WHEREAS, the Executive is expected to contribute to the profitability, growth, and financial strength of Fairfield County Bank;
WHEREAS, Fairfield County Bank wishes to provide additional incentives for the Executive to remain in the employment of Fairfield County Bank;
NOW THEREFORE, in consideration of these premises and other good and valuable consideration, the receipt and sufficiency of which are hereby acknowledged, the parties hereto agree as follows.
1. Termination after a Change in Control.
(a) Cash benefit. If the Executive’s employment terminates involuntarily but without Cause or voluntarily but with Good Reason, in either case within 12 months after a Change in Control, Fairfield County Bank (the “Bank”) shall make a lump-sum cash payment equal to three (3) times the sum of the Executive’s highest base salary and highest bonus paid during the three (3) years preceding the Change in Control. Unless a delay in payment is required under Section 1(b) of this Agreement, the payment required under this Section 1(a) shall be made within five (5) business days after the Executive’s employment termination. The amount payable to the Executive hereunder shall not be reduced to account for the time value of money or discounted to present value. If the Executive’s employment terminates involuntarily but without Cause before the Change in Control occurs but after discussions regarding the Change in Control commence, then for purposes of this Agreement the Executive’s employment shall be deemed to have terminated immediately after the Change in Control and, unless delay is required under Section 1(b) of this Agreement, the Executive shall be entitled to the cash benefit under this Section 1(a) within five (5) business days after the Change in Control.

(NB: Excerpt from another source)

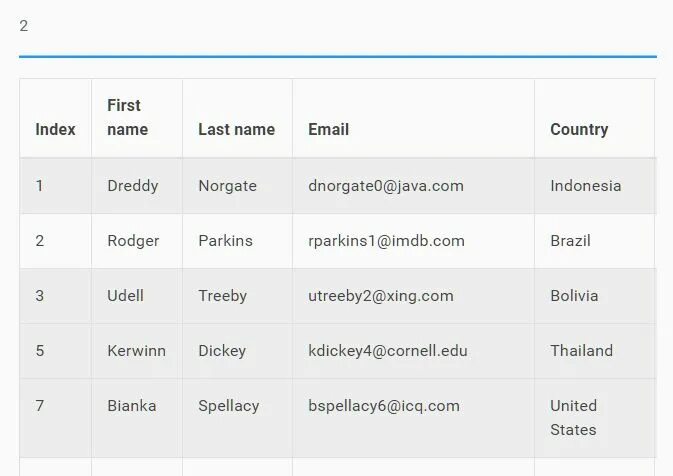Select the email dnorgate0@java.com

pyautogui.click(x=386, y=186)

(b) Payment of the benefit. If when employment termination occurs the Executive is a “specified employee” within the meaning of Section 409A of the Internal Revenue Code of 1986, as amended (the “Code”), if the cash severance benefit under Section 1(a) would be considered deferred compensation under Section 409A of the Code, and finally if an exemption from the six-month delay requirement of Section 409A(a)(2)(B)(i) of the Code is not available, payment of the benefit under Section 1(a) shall be delayed and shall be made to the Executive in a single lump sum without interest on the first business day of the seventh (7th) month after the month in which the Executive’s employment terminates. References in this Agreement to Section 409A of the Code include rules, regulations, and guidance of general application issued by the Department of the Treasury under Section 409A of the Code.
(c) Change in Control defined. For purposes of this Agreement, a Change in Control means a change in control as defined in Section 409A of the Code, including:
(1) | Change in ownership: a change in ownership of Fairfield County Bank Corp. (the “Company”) occurs on the date any one person or group accumulates ownership of Company stock constituting more than 50% of the total fair market value or total voting power of Company stock; or |
(2) | Change in effective control: (x) any one person or more than one person acting as a group acquires within a 12-month period ownership of Company stock possessing 30% or more of the total voting power of Company stock, or (y) a majority of the Company’s board of directors is replaced during any 12-month period by directors whose appointment or election is not endorsed in advance by a majority of the Company’s board of directors; or |
(3) | Change in ownership of a substantial portion of assets: a change in ownership of a substantial portion of the Company’s assets occurs if in a 12-month period any one person or more than one person acting as a group acquires from the Company assets having a total gross fair market value equal to or exceeding 40% of the total gross fair market value of all of the Company’s assets immediately before the acquisition or acquisitions. For this purpose, gross fair market value means the value of the Company’s assets, or the value of the assets being disposed of, determined without regard to any liabilities associated with the assets. |
Notwithstanding the foregoing, a Change in Control shall not occur as a result of a second step conversion of the Bank.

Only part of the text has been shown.